И среди всего этого дерьма, где не то что моря, воды не сыщешь, носились в поисках жизни три полка вооруженных до зубов морских пехотинцев.
Тима и Рея как неопытных юнцов держали в середине группы и поручили управление акустическими плакатами. Эти чудо-устройства, по версии ученых-лингвистов, должны были в любой, даже негуманоидный, мозг загрузить сообщения: «Мы пришли с миром», «Мы друзья и союзники».
В такое было непросто поверить, увидев трехметровое существо, спаянное из братушки и его экзоскафандра, торчащего во все стороны жерлами пушек и полностью заряженных картриджей.
Они с Реем, как и все, утыкивали ионными микроминами каждую двигающуюся в их сторону хреновину. Не взрывали, конечно, но на всякий случай утыкивали. Как только хреновина проплывала мимо, мины сами возвращались в картридж. Но вряд ли все эти агрессивные меры предосторожности могли способствовать мирному и дружескому контакту.
На Гризионе так никого и не нашли, но зато репортажи о крутых бронированных армейских, бегающих среди бесчувственных, плавающих в магнитном бульоне каменюк, забавляли мирных землян почти месяц.
Тим вернулся домой совершенно измотанный и с твердой уверенностью, что все надо делать не так, что сам он все сделает по-другому. В другой раз.
Дурак, дурак!
Ирт, пожалуйста, забери меня, забери.
Чтобы не видеть голову Рея. Чтобы не вспоминать его.
Чтобы остался внутри только вакуум, черная совершенная пустота.
– Неплохо вписывается. Хотя можно было и лучше.
Тим вздрогнул и обернулся к парню в черной водолазке, так явно бросающейся в глаза среди светлых и легких одеяний остальных зрителей. Тот, прищурившись, следил за посадкой.
Воздух, казалось, вибрировал, океан под платформой пучился серой злой волной. Резкий порыв горячего ветра сорвал-таки чью-то шляпу, а на верхнем ряду кто-то радостно крикнул. Может, поймал?
Крейсер был огромен, парабола светового крыла уходила в закатное небо, словно вздернутая вверх рука какой-то древней статуи. Гигантская тень корабля через океан потянулась к платформе.

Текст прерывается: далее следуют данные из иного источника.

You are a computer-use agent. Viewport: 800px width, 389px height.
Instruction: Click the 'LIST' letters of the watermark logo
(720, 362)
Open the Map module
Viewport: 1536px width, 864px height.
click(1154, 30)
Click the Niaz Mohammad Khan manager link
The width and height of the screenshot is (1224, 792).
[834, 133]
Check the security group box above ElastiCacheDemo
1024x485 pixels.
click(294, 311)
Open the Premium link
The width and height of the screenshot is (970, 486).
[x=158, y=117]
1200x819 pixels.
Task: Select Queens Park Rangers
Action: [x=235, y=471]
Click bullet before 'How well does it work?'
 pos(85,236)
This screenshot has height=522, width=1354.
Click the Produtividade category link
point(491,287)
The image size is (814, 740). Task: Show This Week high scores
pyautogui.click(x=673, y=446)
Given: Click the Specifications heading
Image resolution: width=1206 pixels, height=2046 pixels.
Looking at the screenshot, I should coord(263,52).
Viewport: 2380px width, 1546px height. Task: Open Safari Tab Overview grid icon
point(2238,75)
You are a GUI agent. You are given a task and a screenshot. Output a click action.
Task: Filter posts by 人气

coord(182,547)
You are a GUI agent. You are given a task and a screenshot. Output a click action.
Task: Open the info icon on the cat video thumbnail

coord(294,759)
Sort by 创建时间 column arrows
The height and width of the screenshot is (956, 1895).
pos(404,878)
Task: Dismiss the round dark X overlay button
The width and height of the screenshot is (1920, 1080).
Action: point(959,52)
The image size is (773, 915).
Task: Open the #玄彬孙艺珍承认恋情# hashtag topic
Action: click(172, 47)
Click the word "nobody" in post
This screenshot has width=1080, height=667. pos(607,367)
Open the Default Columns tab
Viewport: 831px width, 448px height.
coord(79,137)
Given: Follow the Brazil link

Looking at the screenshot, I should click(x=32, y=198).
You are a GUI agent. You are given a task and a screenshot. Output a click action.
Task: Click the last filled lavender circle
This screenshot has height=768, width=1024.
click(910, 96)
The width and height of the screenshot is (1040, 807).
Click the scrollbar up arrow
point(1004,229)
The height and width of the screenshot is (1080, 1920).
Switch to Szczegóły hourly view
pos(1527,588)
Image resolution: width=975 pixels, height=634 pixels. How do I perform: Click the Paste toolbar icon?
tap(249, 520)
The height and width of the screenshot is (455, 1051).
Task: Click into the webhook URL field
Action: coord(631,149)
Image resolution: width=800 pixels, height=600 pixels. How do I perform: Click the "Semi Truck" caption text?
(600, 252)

Солнце совсем исчезло, а небо над океаном стало темно-синим, тревожным.
Плазма в последний момент ярко вспыхнула у самой чаши, и блики света побежали по широченным бокам грузового крейсера. Раздался хлопок, и махина, мягко соскользнув в вакуумную воронку, замерла на стапелях чаши.
В общем, ничего особенного, но за спиной захлопали в ладоши. А парень с планшетом взглянул через плечо и угрюмо усмехнулся краем губ.
– Зачем ты пришел сюда? – внезапно хрипло и зло бросил Тим.
А зачем ты, зачем ты? Ведь тебе нужно быть не здесь.
– А ты зачем? – повторил мысли худощавый и смерил его взглядом.
– Мне кажется, я первый спросил. Не стоит ответ заменять вопросом.
– Не стоит начинать хамить с первых слов, обращенных к незнакомцу.
– Незнакомцу, который раздулся так, словно на голову выше всех присутствующих?
Я нарываюсь, хочу нарваться.
Парень пожал плечами и уставился в свой планшет. Ему явно было плевать. А в Тима хлынула чернота. Как вакуум из воронки. Темный вакуум вытеснял мысли и сомнения, оставляя только себя самого и был чем-то гораздо большим, чем пустота.
Чем-то, чему Рей, пока был жив, не придумал названия.
Тим с силой выдернул черный планшет и швырнул его вниз. Худощавый дернулся следом, но прямоугольник закрутился черным веретеном и ушел в воду.
– Какого предела ты творишь, урод!
– Ты сам урод! Лысый урод.
И Тим с силой толкнул в черную грудь, ощущая потребность отправить парня следом за планшетом – в холодный океан. Тот резко отбил руку и ударил Граува в челюсть. Боль молнией пробила голову. Все сразу стало просто и понятно, так бывает, когда в темном туннеле где-то далеко пробивается свет. И можно двигаться.
Тим влепил кулаком прямо в переносицу слишком на его вкус длинного носа. Под пальцами хрустнуло, но придурок даже не пытался активировать свое защитное поле.
Это хорошо.
Граув оставил свой датчик, интерком и китель на проклятом интендантском судне. Зато в кармане льняных штанов болтался острый складной нож.
Совсем неплохо, если у худощавого найдется похожий.
Новый удар в челюсть выбил Тиму сразу два зуба. Он рассмеялся и сунул руку в карман.
Пыльная бутылка коньяка совершенно опустела, да и день был на исходе. Можно было отправиться куда-нибудь и выпить что-нибудь вдогонку.